For instance, at the close of transactions last week Monday, the bears strengthened their grip, as the All-Share Index (ASI) plunged further by 0.9 per cent despite improved corporate performances.
The market depreciated by 287.85 absolute points, representing a dip of 0.90 per cent, closing at 36,232.66 points, while the market capitalisation decreased by N107 billion, closing at N11.798 trillion.
The downturn was impacted by losses recorded in medium and large capitalised stocks like Nestle Nigeria, Okomu Oil, Lafarge Africa, International Breweries and Ecobank Transnational Inc. (ETI).
On Tuesday, the losing momentum worsened with the composite All-Share Index consolidating five consecutive losing streak, as market capitalisation slumped further by N121 billion.
ASI declined by 323.30 absolute points, representing a decrease of 1.02 per cent, to close at 31,313.36 points. Similarly, market capitalisation shed N121 billion, to close at N11.677 trillion.
This time, the downturn was impacted by losses recorded in medium and large capitalised stocks like Mobil Nigeria, International Breweries, Guaranty Trust Bank, NASCON Allied Industries and Dangote Cement.
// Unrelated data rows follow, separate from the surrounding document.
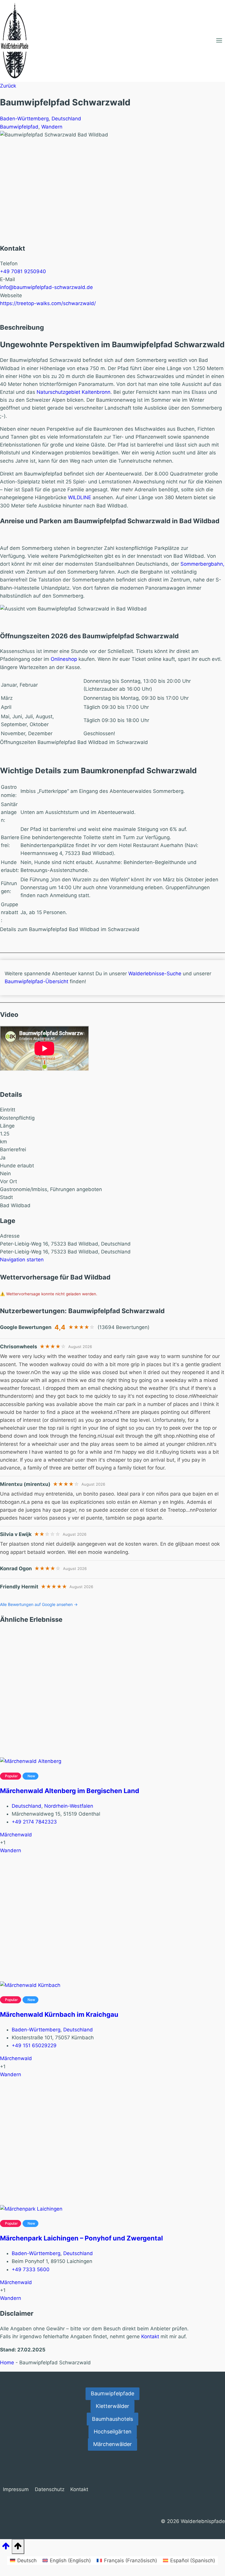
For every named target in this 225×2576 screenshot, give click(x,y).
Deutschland (66, 119)
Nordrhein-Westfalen (68, 1806)
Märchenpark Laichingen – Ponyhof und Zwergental (81, 2238)
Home (7, 2362)
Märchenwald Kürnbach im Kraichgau (59, 2014)
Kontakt (150, 2336)
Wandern (51, 127)
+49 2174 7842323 (34, 1822)
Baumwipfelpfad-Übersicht (36, 981)
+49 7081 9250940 (23, 271)
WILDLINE (79, 497)
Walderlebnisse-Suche (154, 973)
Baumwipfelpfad (19, 127)
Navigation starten (22, 1260)
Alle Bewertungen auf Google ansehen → (39, 1604)
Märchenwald (16, 1835)
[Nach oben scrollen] (6, 2548)
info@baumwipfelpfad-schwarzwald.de (46, 287)
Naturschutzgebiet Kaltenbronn (73, 392)
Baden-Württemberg (24, 119)
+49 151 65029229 (34, 2045)
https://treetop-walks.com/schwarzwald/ (48, 303)
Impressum (16, 2489)
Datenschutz (49, 2489)
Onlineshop (64, 659)
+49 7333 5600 (31, 2269)
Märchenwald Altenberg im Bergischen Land (69, 1791)
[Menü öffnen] (219, 41)
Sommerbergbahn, (202, 564)
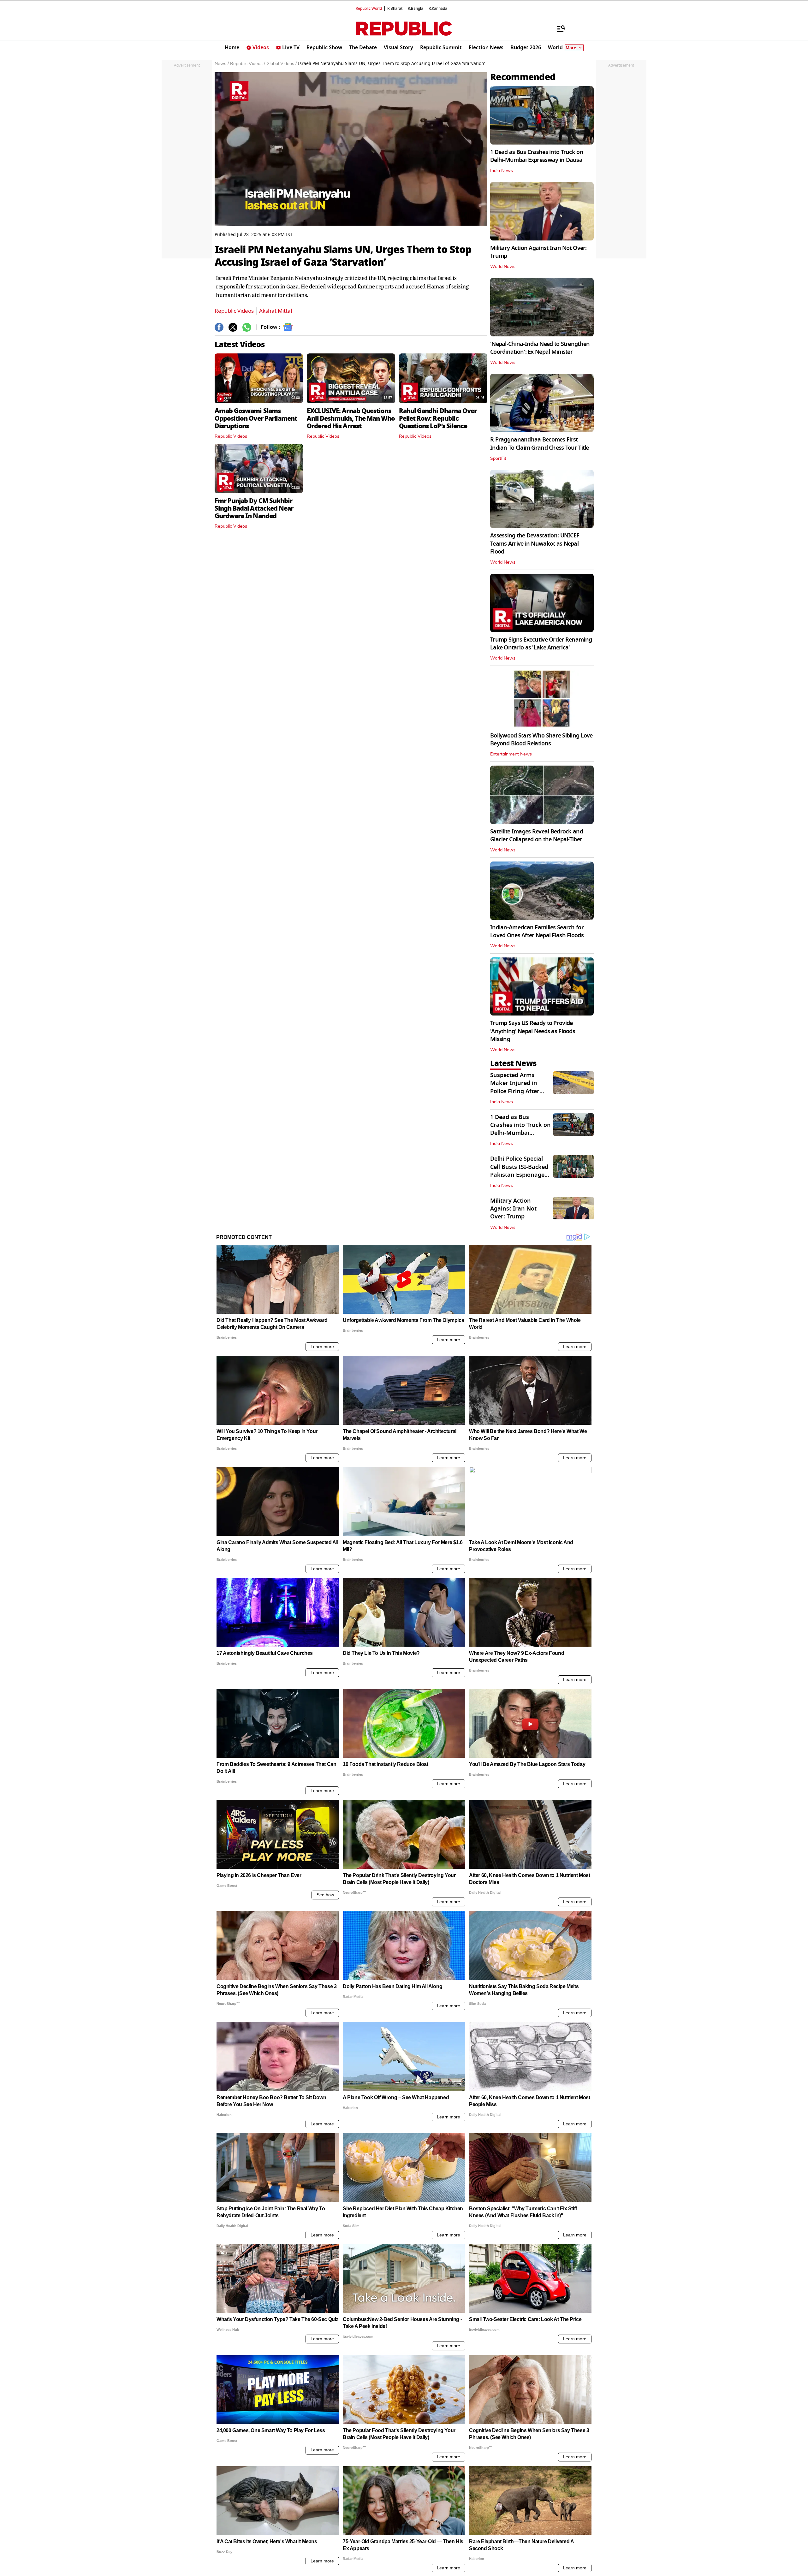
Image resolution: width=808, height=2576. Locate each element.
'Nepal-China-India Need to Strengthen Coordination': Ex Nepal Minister (540, 348)
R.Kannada (438, 8)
Furthermore, at close of transactions on Thursday, sell pressure in some blue chip stocks, especially Learn Africa and Transcorp Hotel, dragged market capitalisation by N56 billion.
ASI was down by 149.49 absolute points, representing an increase of 0.48 per cent, to close at 31,210.79 points, while market capitalisation decreased by N56 billion to close at N11.639 trillion.
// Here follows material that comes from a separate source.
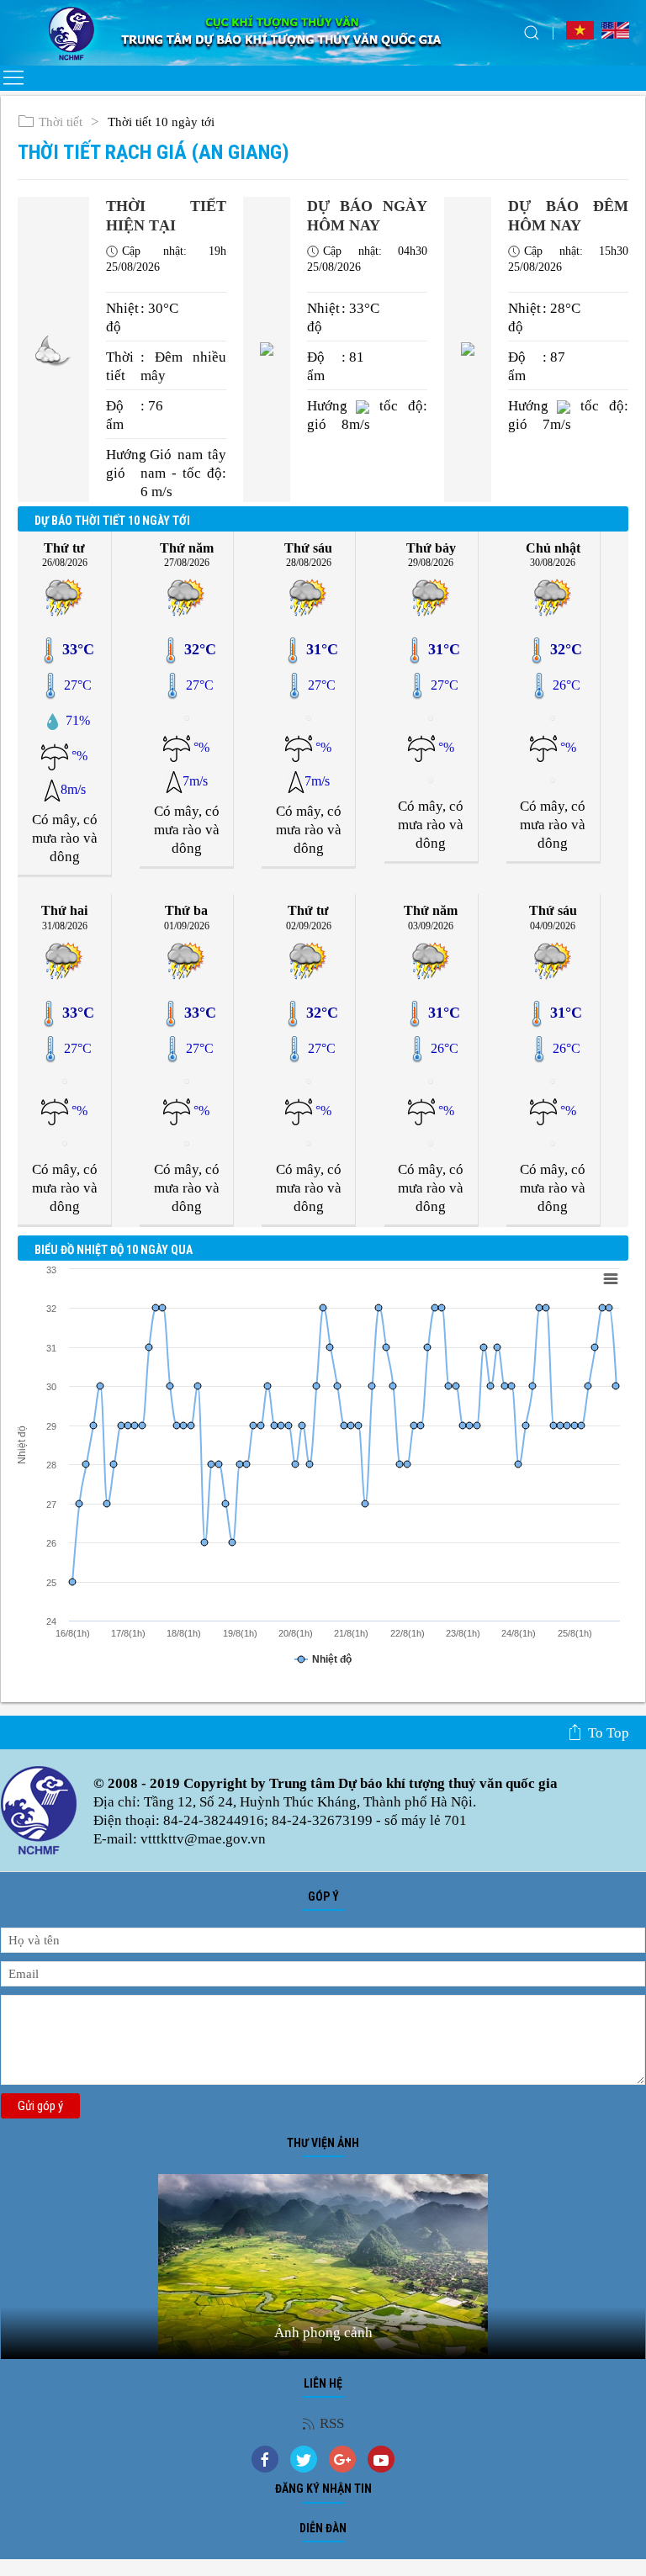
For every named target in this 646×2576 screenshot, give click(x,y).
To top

The downturn was caused by majority of the same group of large and medium capitalised stocks like Nestle Nigeria, Dangote Cement, Transcorp Hotel, Eterna and Guaranty Trust Bank.
Analysts, at the weekend, attributed the lull to low liquidity, mixed earnings and outcome of the just concluded general elections, which observers say have come below expectations.
Chief among pointers to support their claim is that the governorship elections in all of six out of 29 states were declared inconclusive.
The Chief Research Officer of Investdata Consulting, Ambrose Omodion, said: “The prevailing negative sentiments started again after the 2018 lull situation that extended to early January, but reversed on inflow from smart money that took position ahead of the presidential polls, which outcome was against their expectation.
“This triggered their quick exit as reflected in the average traded volume and money flow index that have been declining since the re-election of President Muhammadu Buhari, despite the ongoing earnings season.
“One cannot also, ignores the expiration of Central Bank of Nigeria Governor, Godwin Emefiele on June 3, as investors are anxious to know who the replacement could likely be.”